Rennaissance

Griotte

a toi sale gnome, apprend donc qui je suis.

C'est un chemin long et sinueux dont je n'ai jamais entrevu l’extrémité. Lorsque enfant je m'y aventurais, j'avais toujours au creux de mon cœur, ce long frisson de dégoût et ces tremblements nauséabondes qui remontaient de mon ventre jusqu'à ma gorge.

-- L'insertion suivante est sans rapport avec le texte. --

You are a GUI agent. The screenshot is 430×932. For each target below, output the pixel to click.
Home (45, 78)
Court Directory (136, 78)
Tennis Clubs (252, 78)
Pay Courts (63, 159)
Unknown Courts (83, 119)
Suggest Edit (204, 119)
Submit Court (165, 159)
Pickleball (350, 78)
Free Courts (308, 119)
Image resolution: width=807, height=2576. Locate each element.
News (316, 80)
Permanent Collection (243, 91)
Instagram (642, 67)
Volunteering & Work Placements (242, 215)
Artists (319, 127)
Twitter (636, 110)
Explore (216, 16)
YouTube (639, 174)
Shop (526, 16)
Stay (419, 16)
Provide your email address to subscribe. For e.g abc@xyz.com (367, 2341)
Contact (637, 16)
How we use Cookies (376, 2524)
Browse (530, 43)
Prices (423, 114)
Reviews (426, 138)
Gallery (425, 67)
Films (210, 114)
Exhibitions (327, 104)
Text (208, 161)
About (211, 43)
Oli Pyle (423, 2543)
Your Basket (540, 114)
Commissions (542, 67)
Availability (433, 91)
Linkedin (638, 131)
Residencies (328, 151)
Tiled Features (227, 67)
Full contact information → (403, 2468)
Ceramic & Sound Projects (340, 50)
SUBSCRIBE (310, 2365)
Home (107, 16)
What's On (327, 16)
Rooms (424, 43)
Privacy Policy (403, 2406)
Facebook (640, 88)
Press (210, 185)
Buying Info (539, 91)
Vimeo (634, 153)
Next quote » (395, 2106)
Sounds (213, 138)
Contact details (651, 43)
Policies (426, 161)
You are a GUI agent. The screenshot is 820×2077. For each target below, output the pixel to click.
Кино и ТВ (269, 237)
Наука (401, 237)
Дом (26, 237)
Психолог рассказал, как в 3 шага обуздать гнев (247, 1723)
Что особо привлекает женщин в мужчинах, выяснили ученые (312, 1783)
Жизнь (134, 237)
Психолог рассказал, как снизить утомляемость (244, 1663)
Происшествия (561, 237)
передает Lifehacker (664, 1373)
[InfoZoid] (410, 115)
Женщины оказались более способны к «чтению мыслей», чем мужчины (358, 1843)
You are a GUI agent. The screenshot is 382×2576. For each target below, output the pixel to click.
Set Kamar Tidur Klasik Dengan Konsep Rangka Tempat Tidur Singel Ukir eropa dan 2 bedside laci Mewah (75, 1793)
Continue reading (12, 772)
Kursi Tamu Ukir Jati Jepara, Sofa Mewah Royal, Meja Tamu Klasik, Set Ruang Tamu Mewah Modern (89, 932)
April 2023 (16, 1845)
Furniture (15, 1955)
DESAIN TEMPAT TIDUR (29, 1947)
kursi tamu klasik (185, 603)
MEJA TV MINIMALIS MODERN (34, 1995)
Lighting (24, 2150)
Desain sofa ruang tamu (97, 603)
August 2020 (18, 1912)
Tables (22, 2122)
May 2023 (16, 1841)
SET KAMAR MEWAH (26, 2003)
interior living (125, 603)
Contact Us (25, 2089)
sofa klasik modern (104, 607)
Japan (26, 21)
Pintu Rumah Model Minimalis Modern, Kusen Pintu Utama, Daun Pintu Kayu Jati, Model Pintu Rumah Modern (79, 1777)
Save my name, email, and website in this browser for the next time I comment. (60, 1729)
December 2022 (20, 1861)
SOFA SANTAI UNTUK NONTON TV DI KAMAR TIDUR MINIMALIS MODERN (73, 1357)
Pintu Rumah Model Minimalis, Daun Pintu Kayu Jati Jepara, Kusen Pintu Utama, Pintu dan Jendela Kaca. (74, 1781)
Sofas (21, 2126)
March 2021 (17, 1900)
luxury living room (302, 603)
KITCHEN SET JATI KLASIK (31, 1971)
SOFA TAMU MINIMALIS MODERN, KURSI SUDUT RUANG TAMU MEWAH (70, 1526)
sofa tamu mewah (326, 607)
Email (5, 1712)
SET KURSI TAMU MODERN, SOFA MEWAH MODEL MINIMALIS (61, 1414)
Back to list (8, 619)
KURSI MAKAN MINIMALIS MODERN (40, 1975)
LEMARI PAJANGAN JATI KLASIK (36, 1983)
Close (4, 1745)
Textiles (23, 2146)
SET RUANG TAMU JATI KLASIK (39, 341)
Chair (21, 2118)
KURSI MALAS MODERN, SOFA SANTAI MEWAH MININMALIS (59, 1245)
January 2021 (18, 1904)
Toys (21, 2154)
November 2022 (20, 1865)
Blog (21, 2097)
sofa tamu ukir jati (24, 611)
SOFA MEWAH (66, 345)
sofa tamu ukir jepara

C'était une forêt sale et sombre comme celle des contes pour enfant. Y avait il au bout du sentier, un château ? Je ne le sais.  Depuis ma tour d'ivoire je l'observais parfois, ce bout de sentier boueux qui naissait à la limite de mon village. Un bois comme les autres, où l'on allait se promener le dimanche. J'en avais vu d'autre. A Verdun notamment avant le déménagement. Là bas encore ils me faisaient peur. 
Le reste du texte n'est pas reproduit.